◆ EXERCISE DETAILS ◆
Find the word "agent" in the listing, and copy out each line where it turns up.
** RECORDS SUPPLIED follows **
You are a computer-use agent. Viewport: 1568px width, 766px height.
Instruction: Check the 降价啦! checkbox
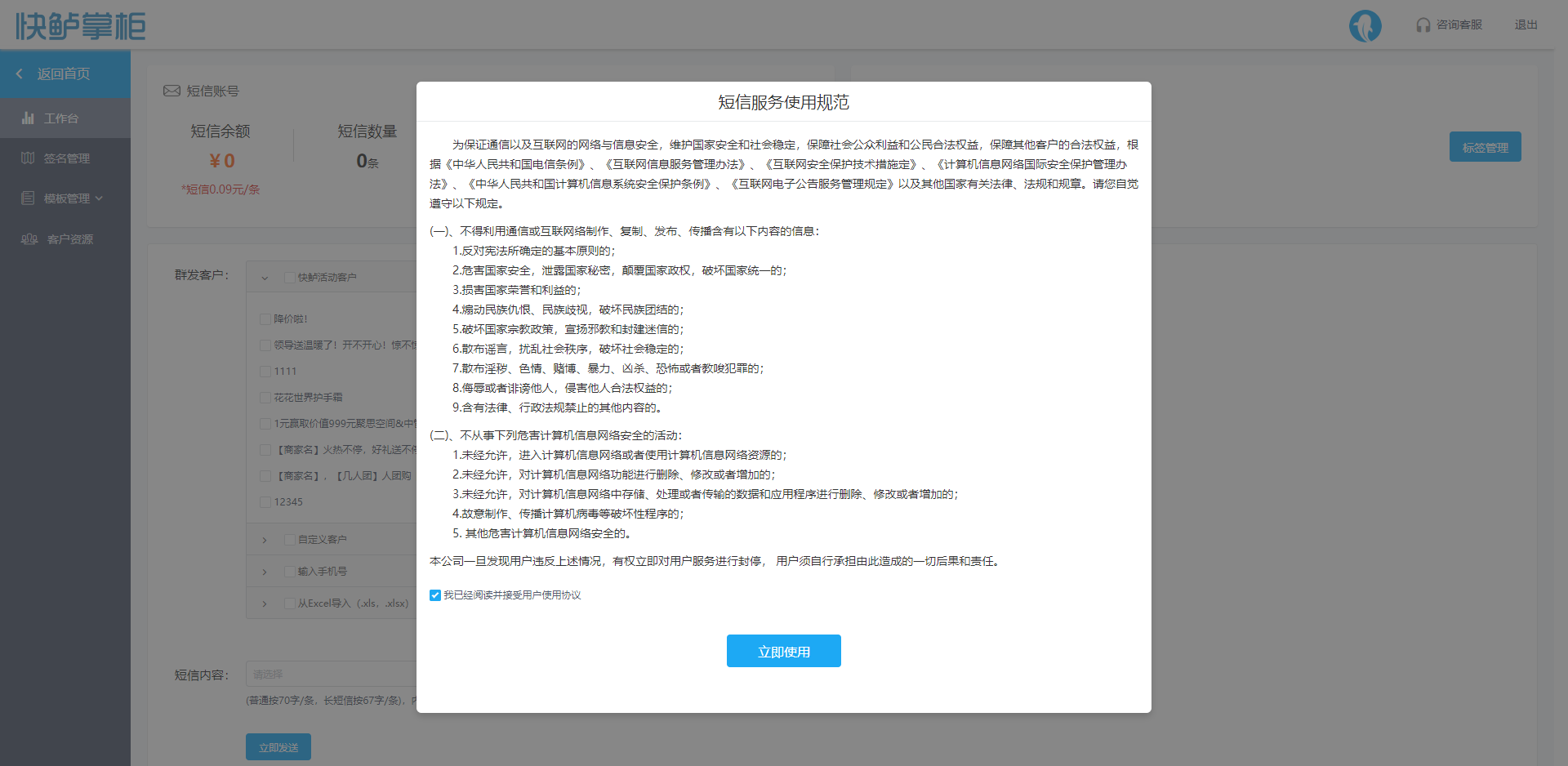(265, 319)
** End of RECORDS SUPPLIED **
** RECORDS SUPPLIED follows **
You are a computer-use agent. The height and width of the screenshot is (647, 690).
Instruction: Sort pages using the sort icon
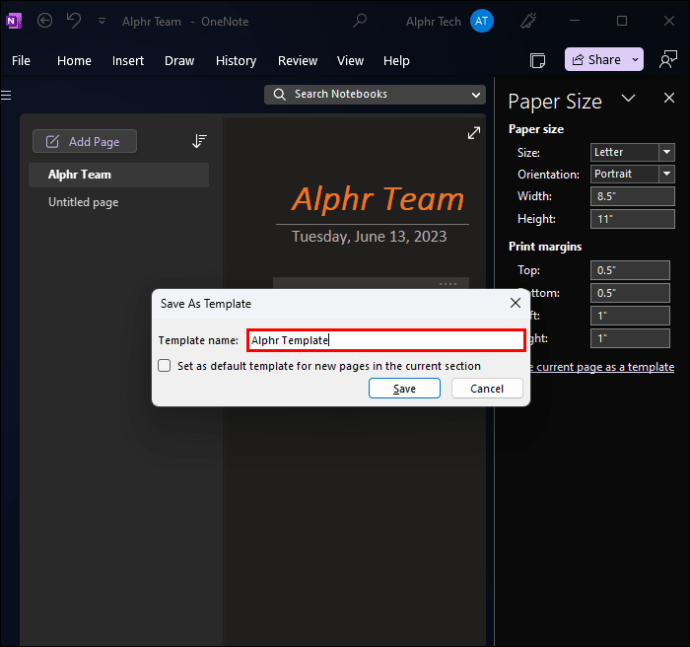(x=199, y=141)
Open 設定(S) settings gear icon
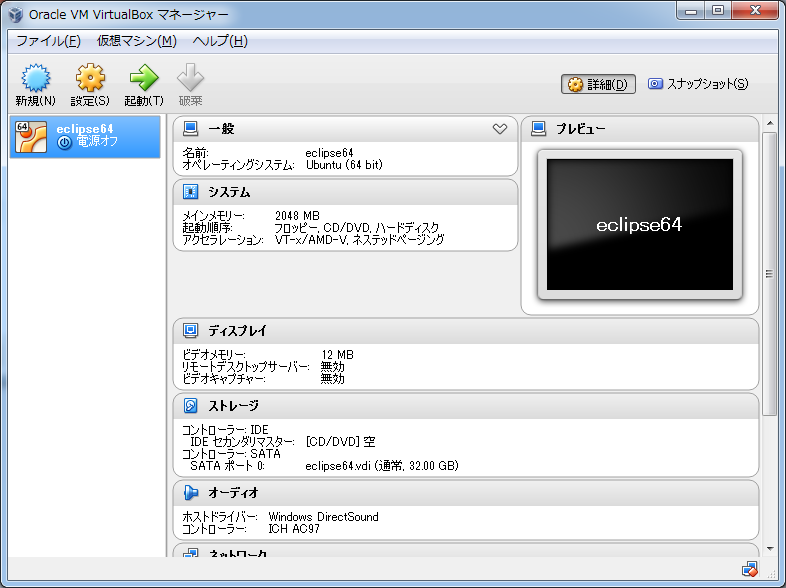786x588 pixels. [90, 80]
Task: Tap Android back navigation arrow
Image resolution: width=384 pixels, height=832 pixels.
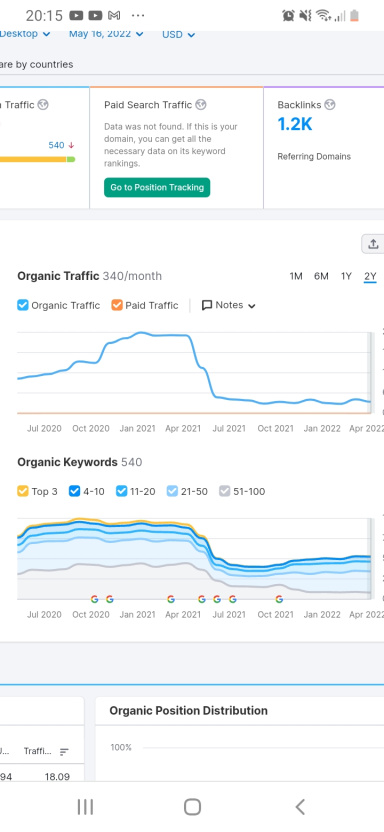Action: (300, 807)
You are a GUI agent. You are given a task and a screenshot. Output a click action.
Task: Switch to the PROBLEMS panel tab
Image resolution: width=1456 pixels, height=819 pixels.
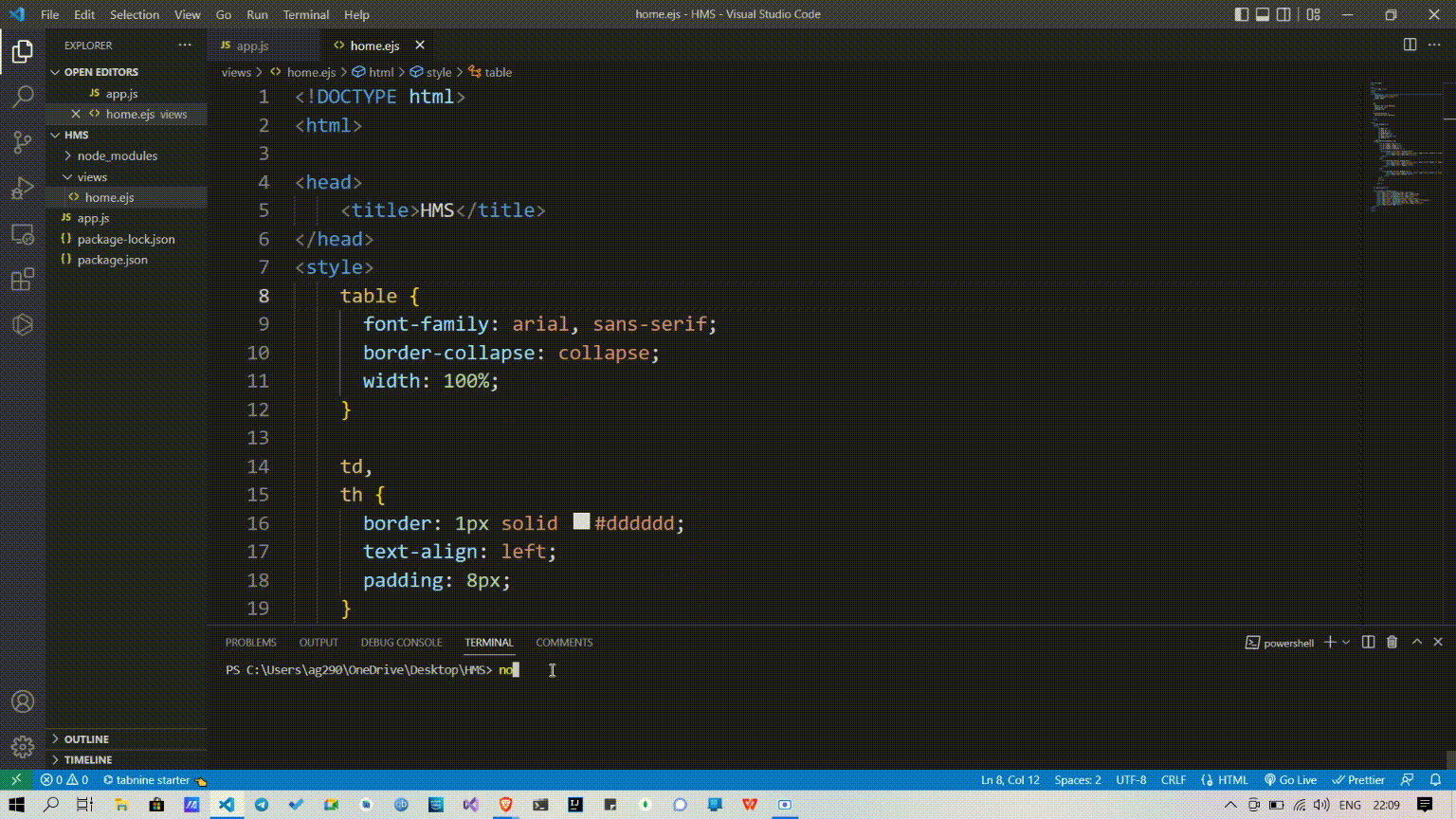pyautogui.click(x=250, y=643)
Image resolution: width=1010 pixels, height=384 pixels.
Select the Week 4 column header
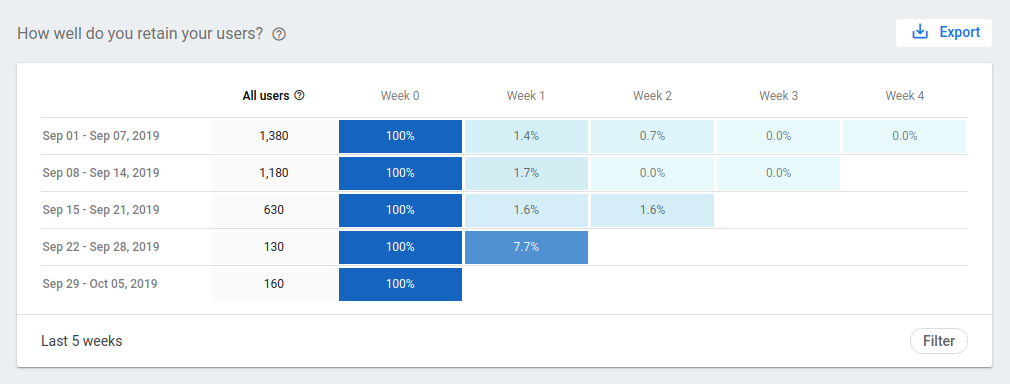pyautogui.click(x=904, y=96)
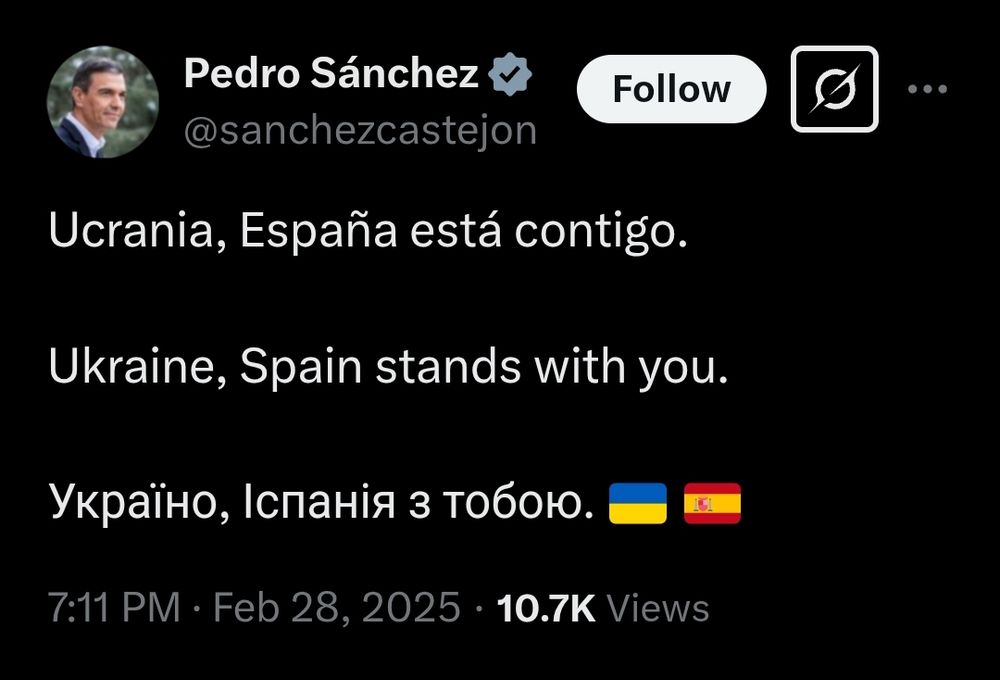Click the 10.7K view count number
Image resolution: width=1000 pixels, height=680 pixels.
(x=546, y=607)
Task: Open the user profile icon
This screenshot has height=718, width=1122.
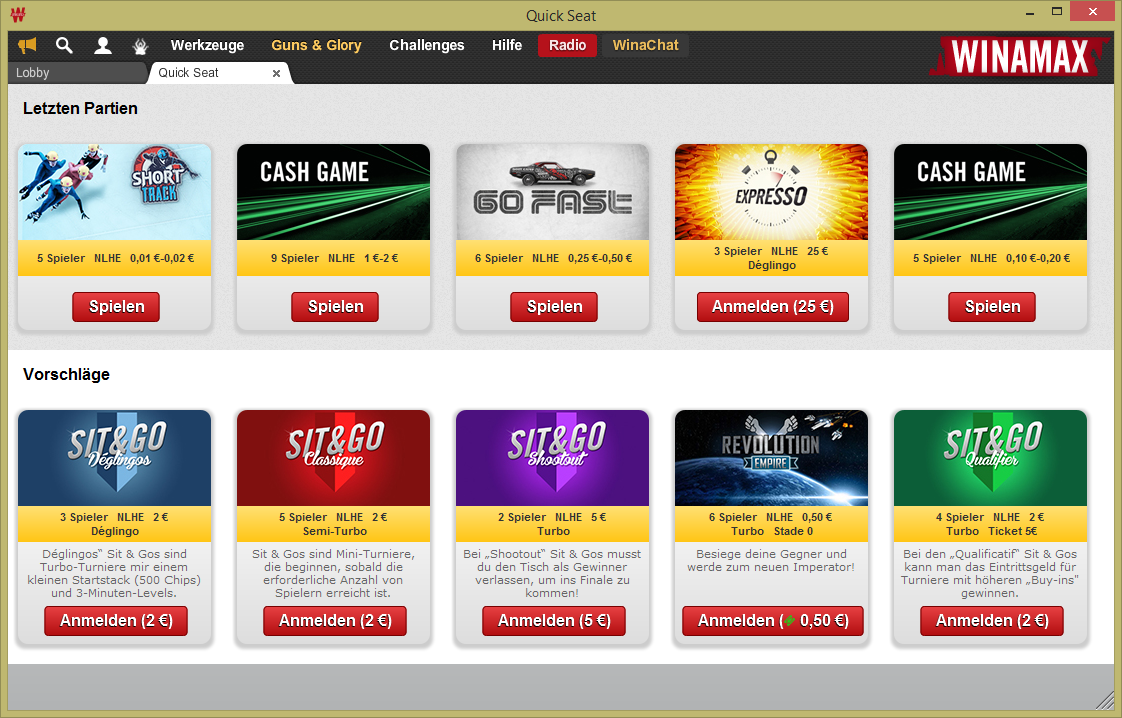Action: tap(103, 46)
** End of RECORDS SUPPLIED **
** RECORDS SUPPLIED follows **
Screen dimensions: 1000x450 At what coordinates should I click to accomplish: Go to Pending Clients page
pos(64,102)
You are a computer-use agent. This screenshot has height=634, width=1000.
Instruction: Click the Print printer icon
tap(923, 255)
** End of RECORDS SUPPLIED **
◆ RESULT ◆
You are a computer-use agent. Viewport: 1568px width, 766px height.
You are a computer-use agent. The height and width of the screenshot is (647, 690).
You are a GUI agent. You are given a task and a screenshot. Output a click action.
You are a computer-use agent. This screenshot has height=634, width=1000.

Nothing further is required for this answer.